- [EXERCISE MATERIALS]:
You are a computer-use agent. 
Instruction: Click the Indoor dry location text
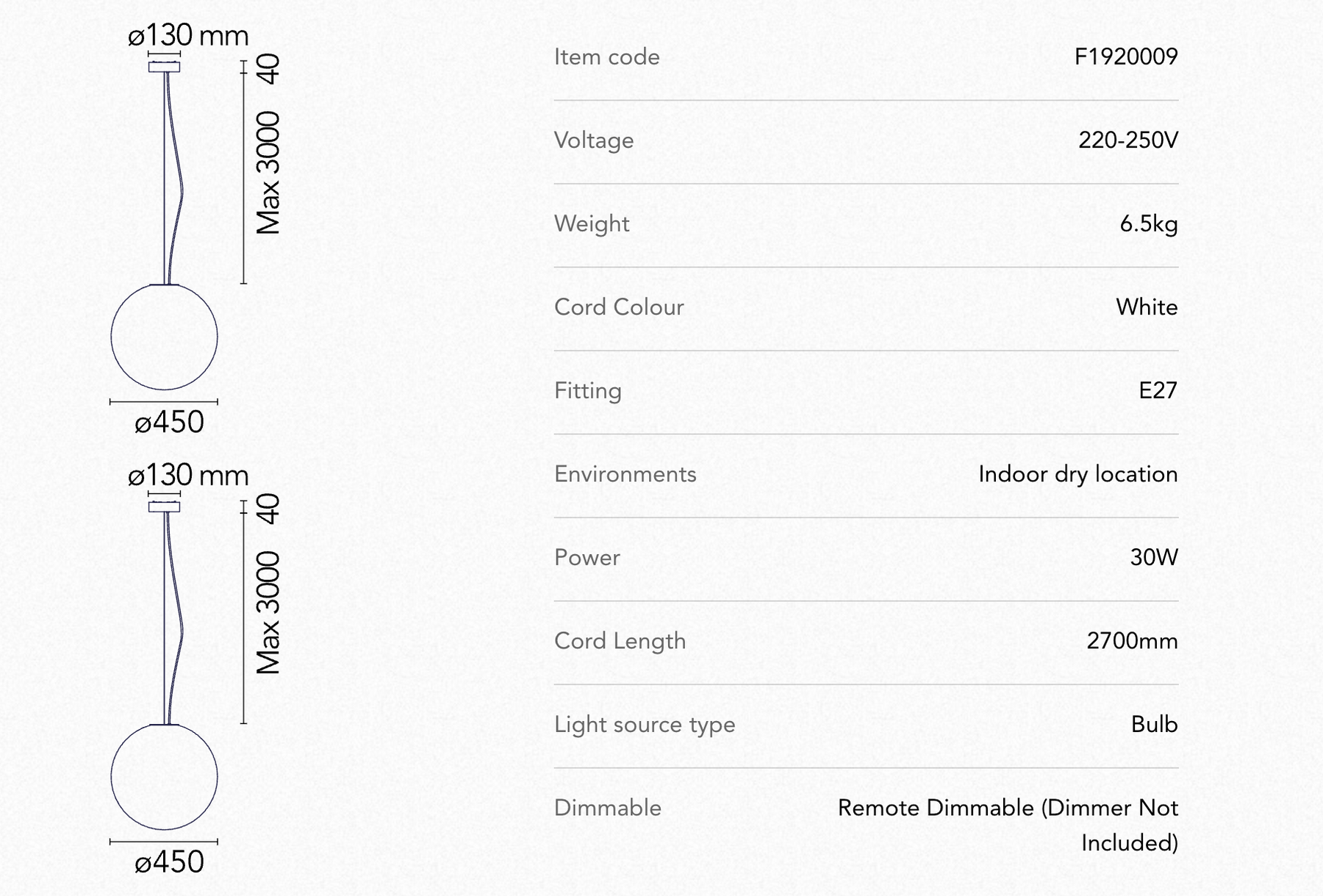1078,474
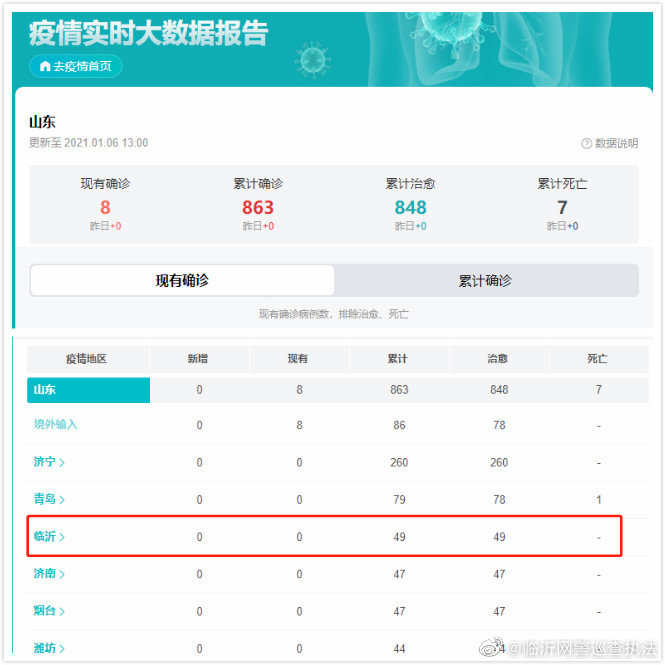
Task: Open the 数据说明 data explanation link
Action: [x=615, y=144]
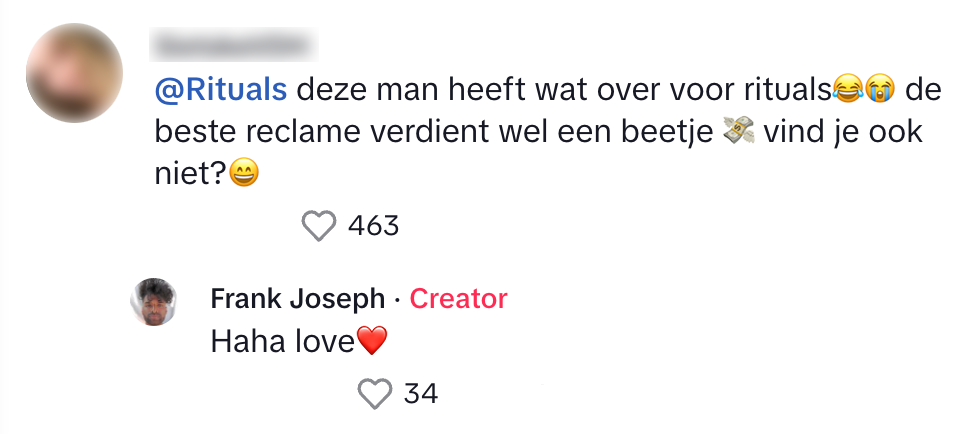The image size is (974, 434).
Task: Click the 463 like count
Action: pos(373,227)
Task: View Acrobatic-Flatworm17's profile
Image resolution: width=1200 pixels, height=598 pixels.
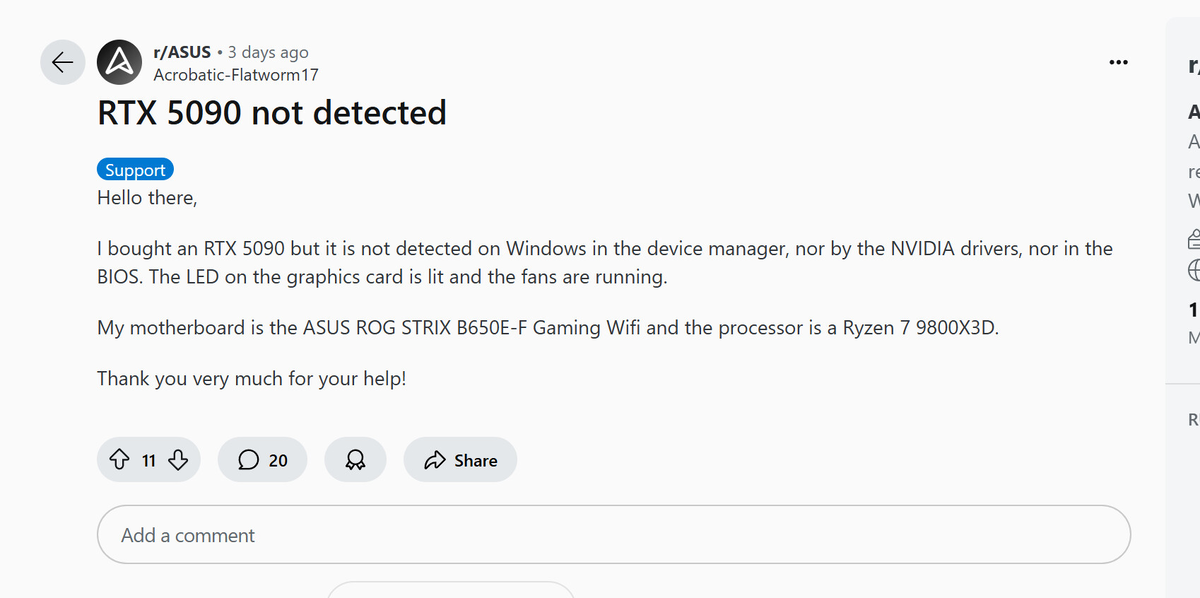Action: click(235, 74)
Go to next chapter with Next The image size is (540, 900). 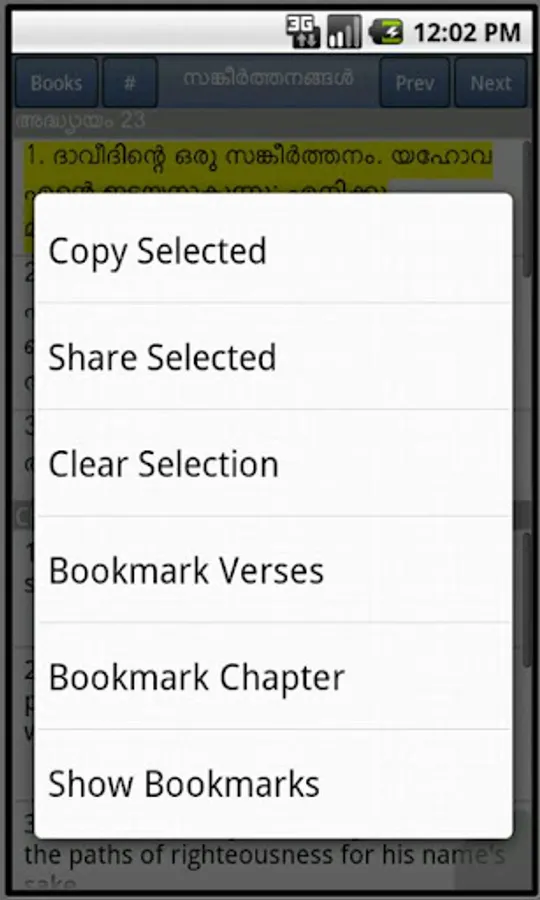tap(491, 83)
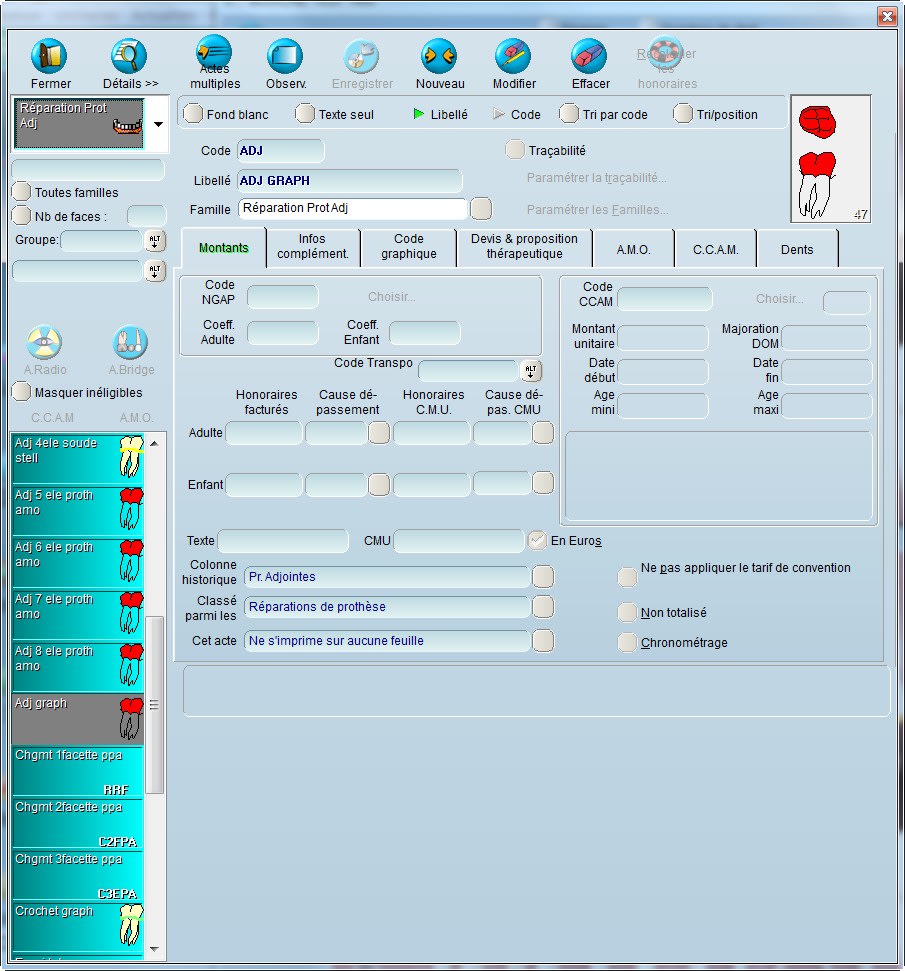Viewport: 905px width, 971px height.
Task: Expand the Réparation Prot Adj family dropdown
Action: coord(159,124)
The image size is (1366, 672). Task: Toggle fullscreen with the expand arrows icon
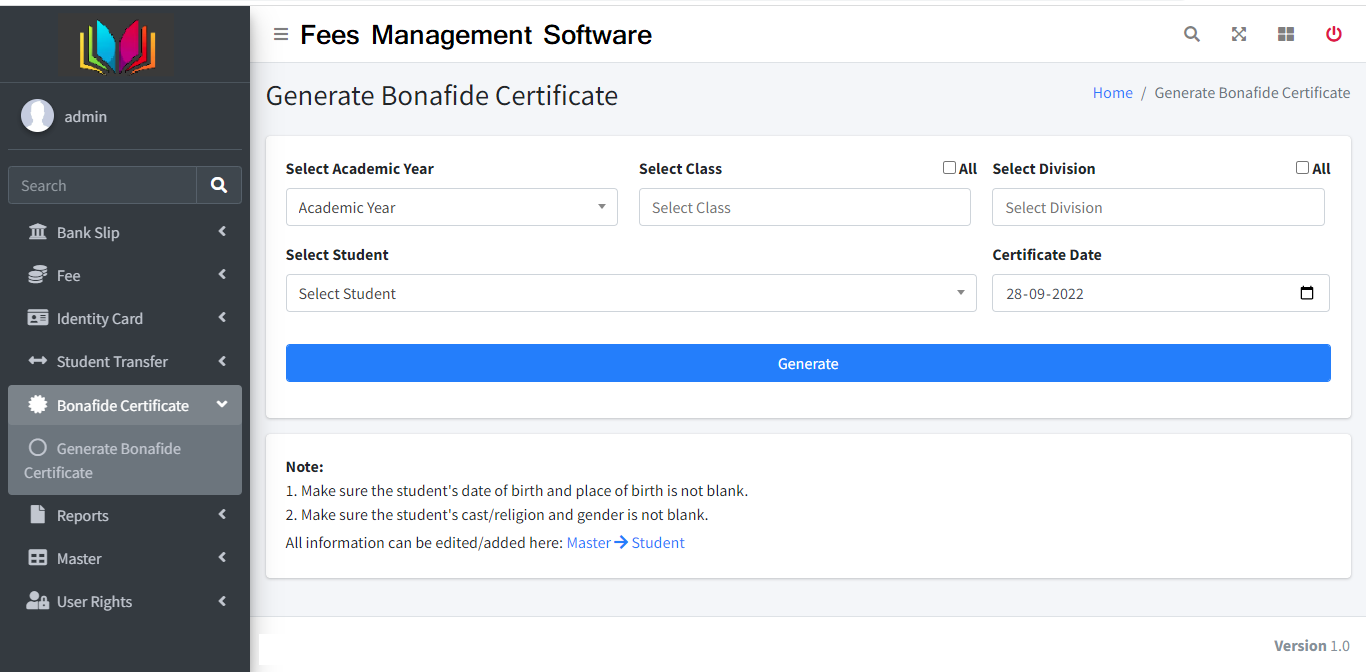click(x=1239, y=34)
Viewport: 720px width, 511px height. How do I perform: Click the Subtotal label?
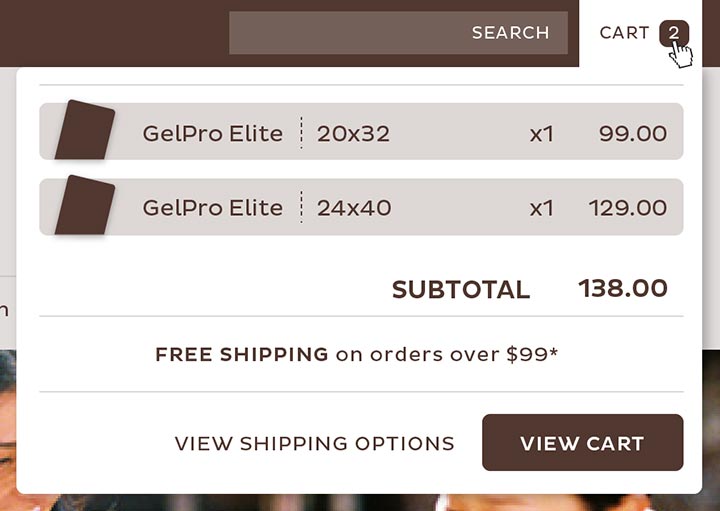tap(460, 290)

- [EXERCISE AIM]: In the copy, include exactly the lines from the one with "The image size is (1366, 672)." through the final line of the entries above, both ends counted, and no pictures.

- [SOLVED PROBLEM]:
The image size is (1366, 672). Task: Toggle fullscreen with the expand arrows icon
click(x=1239, y=34)
Viewport: 720px width, 511px height. How do I perform: Click the Subtotal label?
tap(460, 290)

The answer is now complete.